La mesianicidad, dentro de la tradición judía, se expresa bajo la forma de la interioridad y la exterioridad. Porque en la interioridad de la fe judía está el mesianismo, mas no en su exterioridad, ya que ahí se aloja el apocalipsis. Ambos fenómenos conforman un mismo sismo: uno en el interior y otro en el exterior. Porque, si ocurre el apocalipsis y, con él, terminan “los dolores del parto del Mesías”, también aparecerá un Mesías que acarree la salvación y la redención. Los zombies, bajo la escritura de Sergio Saposnic, son aquello que se debe enfrentar: la muerte y su resurrección, la vida en sus patíbulos de la muerte y su finitud, o, como dice Edmond Jabès, la muerte que vibra. Por lo tanto, los zombies no solo se vuelven carne sobre las visiones del fin del mundo, que nunca deja de ser el mundo del fin, sino que también las leyendas escritas alrededor del Hospital Israelita se transforman en otro dolor que permite la emergencia del salvador.

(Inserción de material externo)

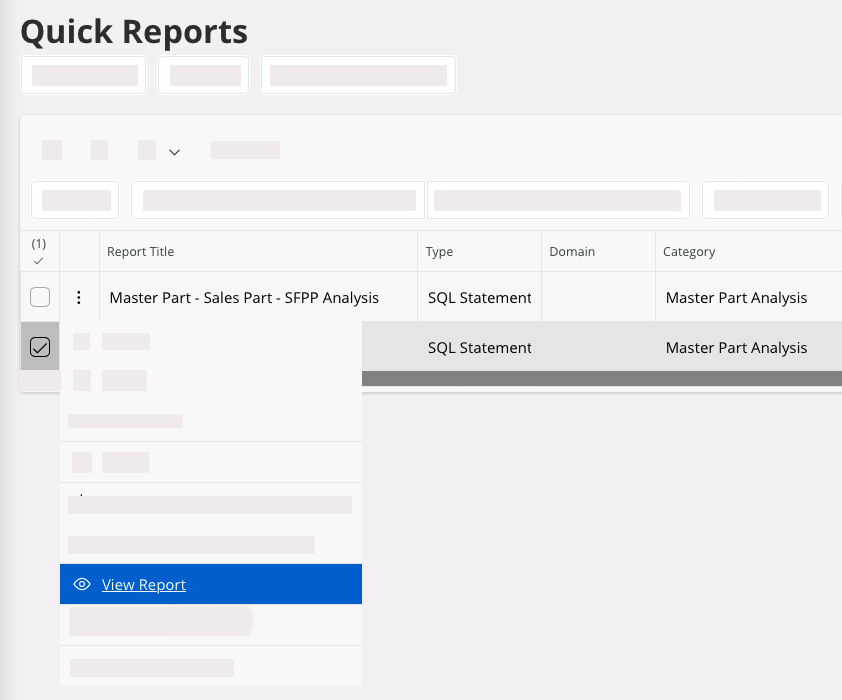Click the empty Domain cell in SFPP Analysis row
Screen dimensions: 842x700
click(598, 297)
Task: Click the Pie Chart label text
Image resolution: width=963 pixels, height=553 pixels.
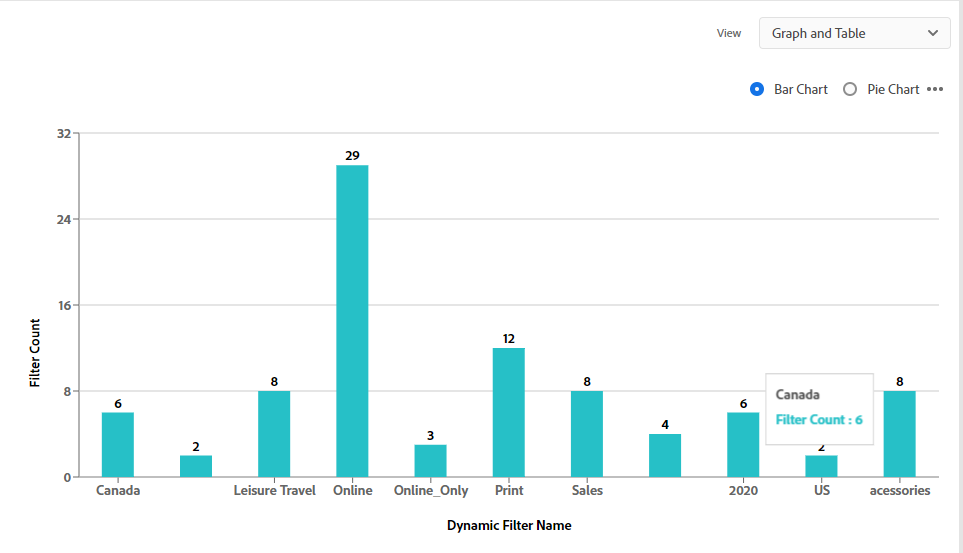Action: coord(893,89)
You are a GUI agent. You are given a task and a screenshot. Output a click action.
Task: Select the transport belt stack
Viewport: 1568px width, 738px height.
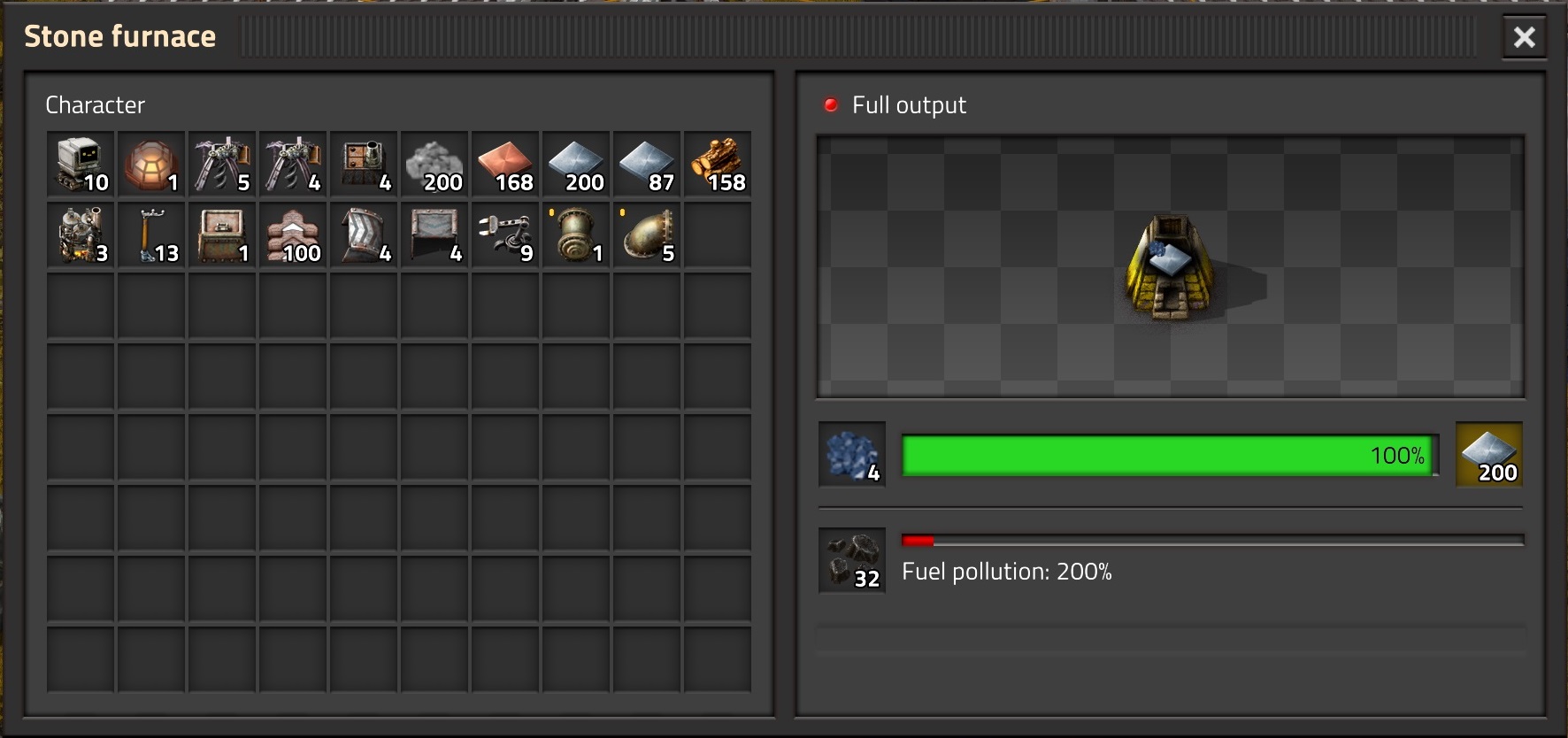364,235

De esta forma, podemos comprender los procesos que se advierten en el libro de Sergio Saposnic. Porque, como señalé, por un lado, está la resurrección de los muertos y, por otro lado, la transitoriedad y los muertos-vivientes, los zombies. Lo que intenté hacer aquí es un breve comentario porque la palabra enlazada al texto no solo es la que produce nuevas textualidades, sino también es la pregunta que subyace a la forma de la letra. Y si el judaísmo es algo, es la Letra Viva que se transmite de generación en generación, letra que encuentra y exige su herencia a través del Libro que no deja de escribirse. Esa es la verdad, ya que solo basta una letra compartida para que dos palabras dejen de ignorarse.